One final piece to the puzzle is mini-ITX, which is a 170 mm × 170 mm (6.7 in × 6.7 in) motherboard form-factor that was originally developed by VIA Technologies in 2001. The size of mini-ITX boards, coupled with the fact that they are well suited to fanless cooling, has led to them being widely deployed in industrial and embedded systems requiring high reliability in challenging environments.
The reason I’m waffling on about all this here is that the chaps and chapesses at Flex Logix recently announced their InferX Hawk X1, which is a hardware and software-ready mini-ITX x86 system designed to help customers quickly and easily customize, build, and deploy edge and embedded AI systems.
Hawk X1 (Source: Flex Logix)
In addition to an AMD Ryzen Embedded R2314 SoC processor, the Hawk X1 boasts two of Flex Logix’s InferX X1 AI accelerator chips. Supporting the Linux and Windows operating systems, this application-ready drop-in upgrade for existing mini-ITX systems reduces risk, time-to-market, and development time with respect to creating and deploying edge and embedded AI systems.
At a high level of abstraction, the AI workflow for development and deployment may be visualized as illustrated below.
AI workflow for development and deployment (Source: Flex Logix)
The process commences by gathering data, labelling that data, and performing a bunch of other data-related tasks. The next step is to develop and train the AL model. As was previously noted, these models are usually represented using 32-bit floating-point values, and training them is a time-consuming and computationally expensive process.
Following training, the models are quantized (often into 8-bit fixed-point representations), optimized, and compiled into a form suitable for deployment. This where things get interesting because, once out in the real-world, in addition to performing its intended task, an inference engine may be exposed to data that is different to, and/or better than, the data upon which it was originally trained, so it may be that this data is “fed back up the line” to be incorporated into updated models for future deployment. This is very different to the traditional embedded life cycle, which might be summarized as “deploy and forget” (well, update once a year or “every now and then”).
The way in which the folks at Flex Logix fit into this workflow is depicted below.
AI workflow for development and deployment with Flex Logix
(Source: Flex Logix)
As we see, Flex Logix takes over once the AI model has been trained. The InferX model developer kit (MDK) is used to perform the quantization and optimization.

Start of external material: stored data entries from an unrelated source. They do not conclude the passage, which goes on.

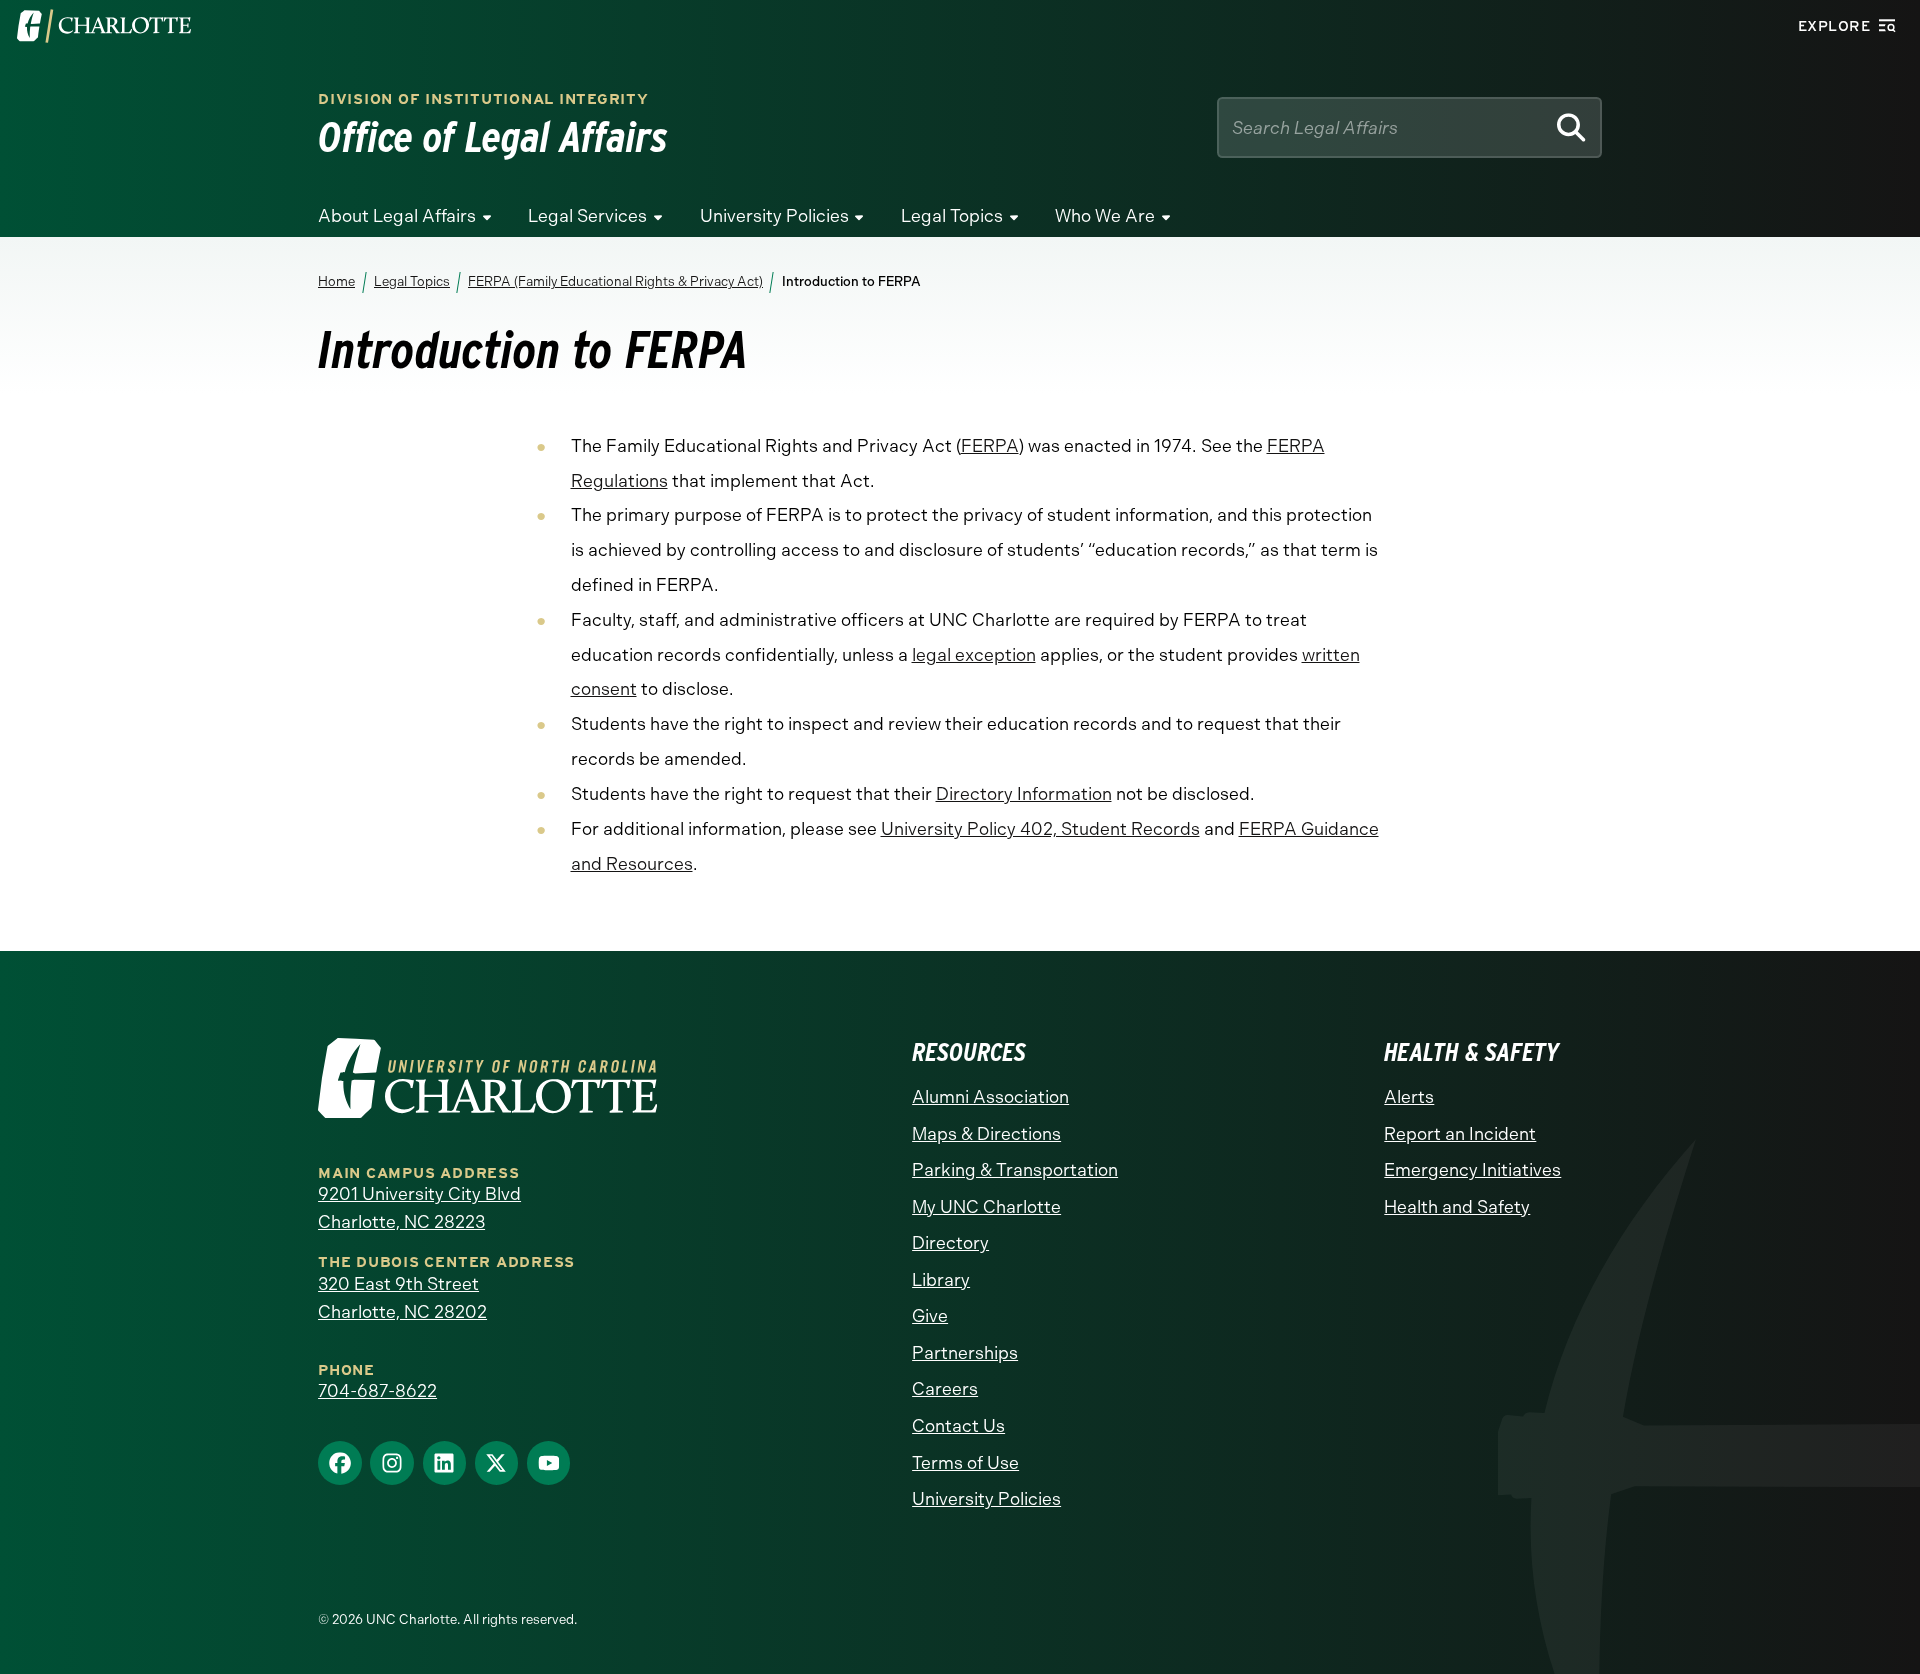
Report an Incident (1460, 1134)
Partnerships (965, 1353)
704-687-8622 (377, 1391)
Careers (945, 1389)
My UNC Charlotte (986, 1207)
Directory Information (1024, 794)
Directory (950, 1243)
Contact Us (958, 1426)
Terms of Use (965, 1463)
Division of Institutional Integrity (483, 99)
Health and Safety (1457, 1207)
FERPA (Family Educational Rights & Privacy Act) (615, 281)
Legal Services (587, 216)
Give (930, 1316)
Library (941, 1280)
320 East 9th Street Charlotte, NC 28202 (402, 1298)
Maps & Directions (986, 1134)
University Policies (774, 216)
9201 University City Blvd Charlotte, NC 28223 (419, 1208)
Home (336, 281)
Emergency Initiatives (1472, 1170)
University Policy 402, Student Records (1040, 829)
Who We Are (1105, 216)
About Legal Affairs (397, 216)
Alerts (1409, 1097)
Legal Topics (952, 216)
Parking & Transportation (1015, 1170)
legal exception (974, 655)
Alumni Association (990, 1097)
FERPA (990, 446)
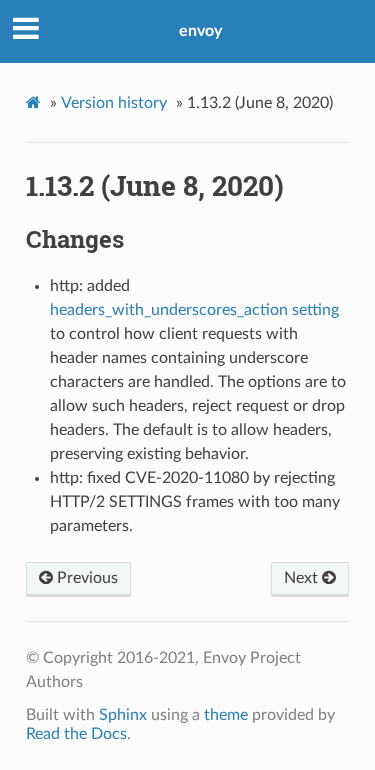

The two main outputs are a generic 8-bit fixed-point model that can be used to verify accuracy as compared to the original 32-bit floating-point model, and a focused version of this model that is tailored for deployment on the Hawk X1.
Newcomers to the AI arena are usually surprised to discover that 8-bit fixed-point representations are used for inferencing, but these models are much smaller, much faster, and consume only a fraction of the power of their 32-bit floating-point counterparts. If the quantization and optimization are implemented correctly, the inferencing performed by the 8-bit model will be within 1% accuracy of that offered by the 32-bit model.
Think of it this way; it doesn’t matter if an AI says it’s 97% convinced it’s looking at a chicken or if it reports that it’s 96% confident it’s looking at a chicken; either way, we can be reasonably confident that we have a chicken-related situation (some might say a “chicken correlated condition,” but I wouldn’t stoop so low).
The guys and gals at Flex Logix inform me that they’ve benchmarked the Hawk X1 against NVIDIA’s Xavier and Orin products. They say the Hawk X1 offers better performance, is more power efficient, and is lower cost when compared to Xavier. In the case of Orin, they say the Hawk X1 offers about the same performance but is more power efficient and costs less. Thus, the Hawk X1 has much to offer from an overall performance/watt or performance/dollar perspective.
Target markets and applications for embedded and edge-based machine vision systems that can benefit from AI are essentially unlimited. Examples include safety and security, manufacturing and industrial optical inspection, traffic and parking management, retail, robotics, agriculture, and… the list goes on.
Example target markets and applications (Source: Flex Logix)
Actually, another application that just popped into my mind is to equip municipal vehicles that travel all over the place—like police cars, school buses, and garbage trucks—with machine vision systems that can keep a watchful eye (no pun intended) for things that need looking at (again, no pun intended). If anything untoward is observed—broken traffic lights and street lights, missing or damaged signs, problems with the roads (potholes, dead animals, other debris), trees and vines impinging on power lines—the system could automatically alert the appropriate folks to come and sort things out.
I really do think that we are heading into some interesting times and that systems like the Hawk X1 from Flex Logix are going to take us there. How about you? Do you have any thoughts you’d care to share about any of this?